AAA study shows people are scared of autonomous cars
18 Mars 2019 - Autoblog
71 percent are afraid to ride in a self-driving vehicle
Root canals. Colonoscopies. Chupacabras. Autonomous vehicles (AVs). Some of those are real and scary, but AVs?
Seems that's the case. AAA has come out with a new survey showing 71 percent of American adults "are afraid to ride in a fully self-driving vehicle."
AAA suspects that contributing to this remarkable finding is "a number of high-profile automated vehicle incidents" that occurred in the past year. Arguably the number of those incidents could be counted on one hand, so while they're sad, it's not like they're happening on a regular basis.
On a somewhat more positive note, the study found 53 percent "are comfortable with low-speed, short-distant forms of transportation like people movers found at airports or theme parks." But the remarkable thing is that this could mean 47 percent aren't comfortable with one of those forms of transportation. What's the likelihood they'll ever get into an AV?
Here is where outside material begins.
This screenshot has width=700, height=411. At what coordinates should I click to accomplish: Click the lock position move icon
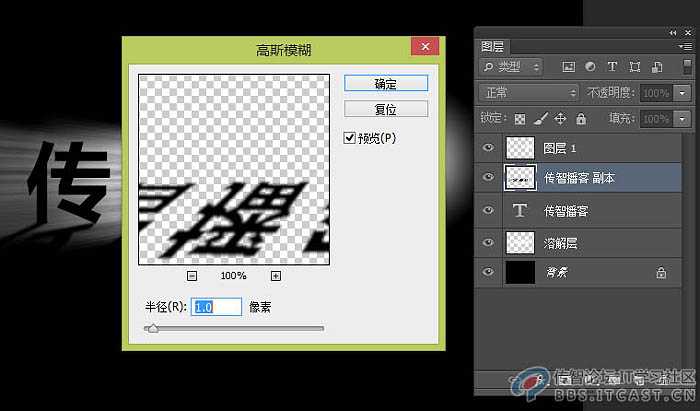point(559,118)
Even more startling is that only 44 percent "are comfortable with fully self-driving vehicles for delivery of food or packages."
Another finding in the AAA study is that of the drivers who have lane-keeping assist, adaptive cruise, automatic emergency braking, or self-parking systems, 68 percent are "more likely to trust these features than drivers who don't have them." Odds are the other 32 percent don't know they have those systems and wonder why the damn car keeps beeping every time they cross a yellow line.
According to Greg Brannon, AAA's director of Automotive Engineering and Industry Relations, "Despite fears still running high, AAA's study also shows that Americans are willing to take baby steps toward incorporating this type of technology into their lives."
If anyone should be scared about this survey it's the companies that are investing millions of dollars in self-driving technology. Seems like they're developing a technology a whole lot of Americans don't want, baby steps notwithstanding.